失われた30年の長い変化のない常温生活。その「何も変わらないこと」に慣れ過ぎた常温生活に気づき、新しい生き方働き方暮らし方の一歩を踏み出すヒントをお伝えします。

※当サイトのリンクには広告が含まれています

#何も変わらない

何も変わらない常温の安心に包まれた日々

朝、目覚ましの音に起きて、同じ通勤路を歩き、同じような会話をして一日が過ぎていく何も変わらない毎日。

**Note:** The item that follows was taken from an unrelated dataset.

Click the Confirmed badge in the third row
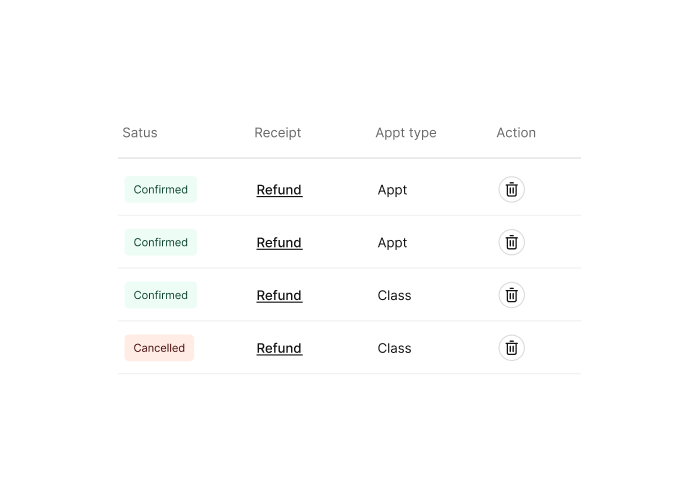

大きな波風はなく、特別な出来事もないけれど、日々の生活に喜びを見つける毎日。
「これも悪くない」と思える日常。

安定している生活は、心に落ち着きをもたらしてくれます。
大きな変化がなく、昨日と同じ今日があることは、ある意味で幸せなこと。

変化に振り回されるよりも、一定の温度で保たれた「常温」の日々は、安心できる居場所のように感じられるものです。

でも、少し思い出してみてください。
かつては「もっとこんなことをしたい」「こんな未来を描きたい」と思っていた自分、未来にワクワクする自分がいませんでしたか?

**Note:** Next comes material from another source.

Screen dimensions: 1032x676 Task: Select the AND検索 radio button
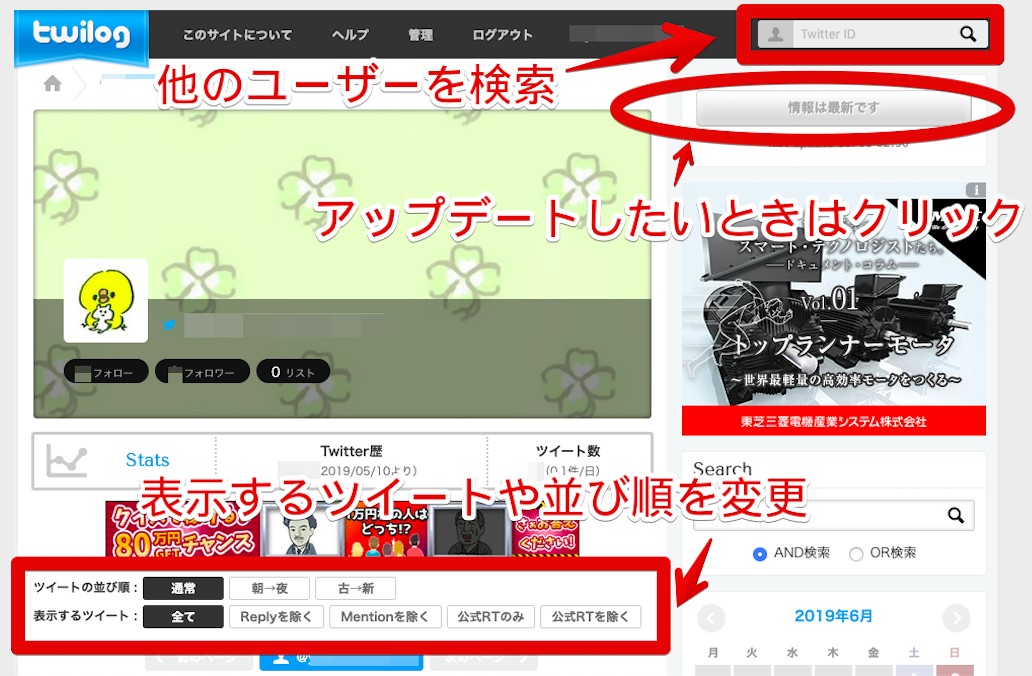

それは、変わらない常温のぬくもりの中で、少しずつ薄れていったのかもしれません。

今回は、「何も変わらないこと」に慣れ過ぎた常温生活に気づき、新しい生き方働き方暮らし方の一歩を踏み出すヒントをお伝えします。

「何も変わらない毎日」常温生活とは何か

こちらの博報堂の記事から。

「常温」 を楽しむ社会へ~ この先 良くも悪くもならない世の中を、ポジティブに ~

https://seikatsusoken.jp/newsrelease/9537/

【「常温」 を楽しむ社会へ~ この先 良くも悪くもならない世の中を、ポジティブに ~】博報堂生活総合研究所では、生活者の意識や行動の変化から将来の価値観や欲求の行方を予測するため、同じ条…

この先よくも悪くもならないという感覚

博報堂が生活者の意識や行動の変化から将来の価値観や欲求の行方を予測する、2年に一度実施している定点観測型のアンケート調査「生活定点」調査の分析の結果。

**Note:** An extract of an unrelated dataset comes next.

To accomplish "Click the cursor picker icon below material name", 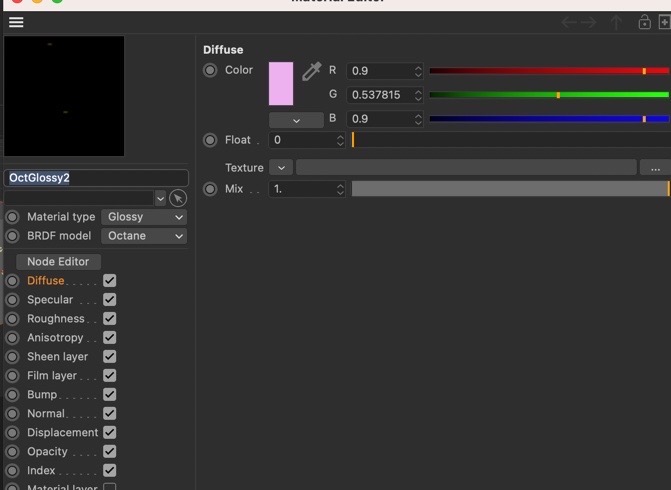I will 178,199.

日本の「失われた20年」を経て、2010年前後から、生活者に「この先は良くも悪くもならない」という認識が広がっていることがわかりました。

生活者は、社会や時代に必要以上に熱く怒りを感じることも、悲観して冷え込むこともなく、現状を静かに受け止め、身の周りに幸せを感じながら暮らしています。

博報堂生活総研では、この、ありのままを快適とする生活者の心情を、「低温」ではなく、「常温」と捉えました。

「常温」を楽しむ社会では、人びとは自分自身の今を大切にし、現実的で自立した生活をしているようです。

「何も変わらない」常温に慣れすぎてしまった社会と個人

失われた20年から失われた30年を生活者としてみていったとき、
気づけば何十年も大きな変化が起きていない。

景気は横ばいで物価も大きく上がらない、働く環境は決して改善せず、給料も上がらず手取りは減っているけれど、それでも何とか生活はできてるし、そこそこ便利で、プチ贅沢は楽しめる。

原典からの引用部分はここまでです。